= PROBLEM TO SOLVE =
In the entries between the lines holding "Click the zoom magnifier icon" and "pyautogui.click(x=328, y=76)", inclusive, swap "Viewport" for "Display". Return only those lines, leaving everything else as it is.

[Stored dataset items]
━━━━━━━━━━━━━━━━

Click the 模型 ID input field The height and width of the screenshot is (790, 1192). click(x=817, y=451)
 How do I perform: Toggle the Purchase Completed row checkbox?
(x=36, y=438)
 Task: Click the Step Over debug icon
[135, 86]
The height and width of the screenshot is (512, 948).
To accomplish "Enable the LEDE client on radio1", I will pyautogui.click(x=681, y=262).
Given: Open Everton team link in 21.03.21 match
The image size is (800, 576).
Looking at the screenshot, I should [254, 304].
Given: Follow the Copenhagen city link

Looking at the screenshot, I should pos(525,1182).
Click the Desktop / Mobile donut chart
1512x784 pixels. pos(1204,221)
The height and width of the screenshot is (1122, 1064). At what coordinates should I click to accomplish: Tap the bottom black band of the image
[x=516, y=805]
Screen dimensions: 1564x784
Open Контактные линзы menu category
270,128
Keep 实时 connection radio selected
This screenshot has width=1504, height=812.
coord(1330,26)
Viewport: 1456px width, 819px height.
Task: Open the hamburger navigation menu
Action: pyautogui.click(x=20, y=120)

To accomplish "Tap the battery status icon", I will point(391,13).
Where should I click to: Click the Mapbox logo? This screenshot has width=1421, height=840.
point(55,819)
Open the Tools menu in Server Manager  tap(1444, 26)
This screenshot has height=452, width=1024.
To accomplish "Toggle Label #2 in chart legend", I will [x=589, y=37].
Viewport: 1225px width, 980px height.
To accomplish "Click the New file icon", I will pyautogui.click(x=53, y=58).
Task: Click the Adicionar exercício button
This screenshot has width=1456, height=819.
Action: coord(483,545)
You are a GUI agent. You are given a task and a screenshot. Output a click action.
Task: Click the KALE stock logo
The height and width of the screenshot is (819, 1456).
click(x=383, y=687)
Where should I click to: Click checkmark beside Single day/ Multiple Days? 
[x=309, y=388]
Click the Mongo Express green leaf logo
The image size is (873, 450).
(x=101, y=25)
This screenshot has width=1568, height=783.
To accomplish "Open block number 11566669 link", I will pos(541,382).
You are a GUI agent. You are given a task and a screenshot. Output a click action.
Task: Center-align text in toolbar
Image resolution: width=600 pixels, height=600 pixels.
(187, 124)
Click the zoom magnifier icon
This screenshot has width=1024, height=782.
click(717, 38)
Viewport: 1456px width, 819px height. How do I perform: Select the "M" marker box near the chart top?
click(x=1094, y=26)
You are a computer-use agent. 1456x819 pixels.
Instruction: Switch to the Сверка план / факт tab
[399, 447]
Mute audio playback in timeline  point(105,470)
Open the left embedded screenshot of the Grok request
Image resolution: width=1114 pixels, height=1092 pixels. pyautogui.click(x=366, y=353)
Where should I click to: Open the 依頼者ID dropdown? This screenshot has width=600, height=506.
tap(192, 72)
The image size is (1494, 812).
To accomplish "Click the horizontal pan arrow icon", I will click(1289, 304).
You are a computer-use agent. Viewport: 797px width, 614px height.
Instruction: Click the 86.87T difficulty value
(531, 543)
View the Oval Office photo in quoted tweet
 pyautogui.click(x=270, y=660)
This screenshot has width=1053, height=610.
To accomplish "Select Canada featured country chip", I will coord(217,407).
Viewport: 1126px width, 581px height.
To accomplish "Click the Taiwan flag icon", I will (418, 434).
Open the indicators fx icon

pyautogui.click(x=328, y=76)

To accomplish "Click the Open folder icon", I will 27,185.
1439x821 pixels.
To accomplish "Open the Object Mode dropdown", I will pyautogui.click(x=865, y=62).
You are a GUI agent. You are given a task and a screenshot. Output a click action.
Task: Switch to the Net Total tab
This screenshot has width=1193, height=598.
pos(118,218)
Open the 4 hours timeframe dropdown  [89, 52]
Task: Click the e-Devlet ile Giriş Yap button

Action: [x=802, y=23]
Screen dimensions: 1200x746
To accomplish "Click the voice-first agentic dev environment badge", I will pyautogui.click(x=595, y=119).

━━━━━━━━━━━━━━━━

= CORRECT OUTPUT =
Click the zoom magnifier icon
This screenshot has width=1024, height=782.
click(717, 38)
Display: 1456px width, 819px height. How do I perform: Select the "M" marker box near the chart top?
click(x=1094, y=26)
You are a computer-use agent. 1456x819 pixels.
Instruction: Switch to the Сверка план / факт tab
[399, 447]
Mute audio playback in timeline  point(105,470)
Open the left embedded screenshot of the Grok request
Image resolution: width=1114 pixels, height=1092 pixels. pyautogui.click(x=366, y=353)
Where should I click to: Open the 依頼者ID dropdown? This screenshot has width=600, height=506.
tap(192, 72)
The image size is (1494, 812).
To accomplish "Click the horizontal pan arrow icon", I will click(1289, 304).
You are a computer-use agent. Display: 797px width, 614px height.
Instruction: Click the 86.87T difficulty value
(531, 543)
View the Oval Office photo in quoted tweet
 pyautogui.click(x=270, y=660)
This screenshot has width=1053, height=610.
To accomplish "Select Canada featured country chip", I will coord(217,407).
Display: 1126px width, 581px height.
To accomplish "Click the Taiwan flag icon", I will (418, 434).
Open the indicators fx icon

pyautogui.click(x=328, y=76)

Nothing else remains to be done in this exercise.